Page 453 - Gay San Francisco: Eyewitness Drummer - Vol. 1
P. 453
Gay San Francisco: Eyewitness Drummer 433
We were living the same life thirty years apart — him thirty years ahead,
with me following in new improved, more liberal times. He thought so
too. We both had in common: higher education in Columbus, Ohio; sex
and university teaching in Chicago; gay and non-gay writing, S&M, cops,
Catholicism, bad boys, Drummer, and on and on.
Sam and I appreciated critic Michael Bronski who linked our erotic
writing together in his seminal article “S/M: The New Romance” in Gay
Community News (Boston), Volume 2, Number 30, February 16, 1985. It
was too narcissistic for us to have sex. “Take off just your shirt,” he’d tease,
because neither of us was the other’s type. I gave him police patches for
his fetish collection to feed his addiction to cops. After I went undercover
as a gonzo reporter for Drummer in 1989 to role-play with real cops at
the famous Academy Training Center, Sam invited me to lunch, and at
the steam-table cafeteria he preferred near his home, he milked me for
details beyond what I published in Drummer 145 (December 1990). His
only real-world request to me had been that I not use the information on
my tapes until after he was dead, because he said, “I have to live off these
stories in my writing and lectures.”
On April 23, 1990, Sam, who was a superb memoirist, wrote me a
letter about my novel Some Dance to Remember:
My god, what a book! . . . a real page-turner . . . beautifully handled
crises of the golden age, all gone and lost . . . . I wouldn’t be sur-
prised if you have written what will come to be looked on as that
period’s Great American Gay Novel . . . . you really got me with
the ten pages of Ryan’s memories [the operative word behind all
my writing of gay history] beginning on page 35. What lovely
stuff! Thanks . . . especially for page 19 . . .
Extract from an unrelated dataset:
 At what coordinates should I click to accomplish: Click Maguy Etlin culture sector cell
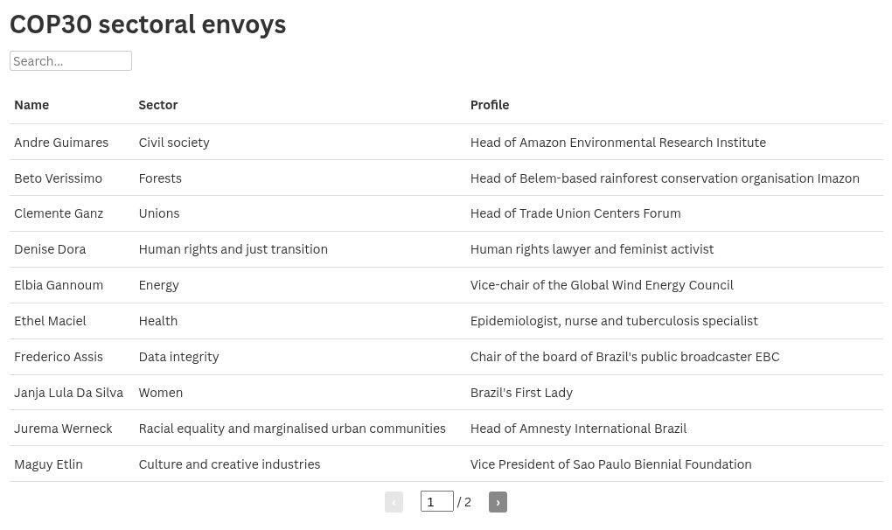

©Estate of Sam Steward administered by Michael Williams. Used with permission.
. . . on which I mentioned him because I owed him for pioneering the path.
In early 1970, reading Sam Steward’s fiction, published in Europe
but unknown in the United States, I decided, with this precise verb, to
resurrect him. (He had no American identity and I thought he should be
a gay “brand name” like Etienne, like John Rechy, like Kenneth Anger.
In 1990, smirking, he thanked me for priming the post-1978 stream of
“gay groupies,” and literary fans like John Preston, who sought to pay him
court after his publication in Drummer.) I edited him by lightly updating
several of his stories which I told him to send to Jeanne Barney who was
the editor of Drummer in LA in 1975. Because of Sam, his friend James
Purdy also sent a story to Drummer, but, as Purdy himself told me in
2007, his agent blinked and withdrew the story.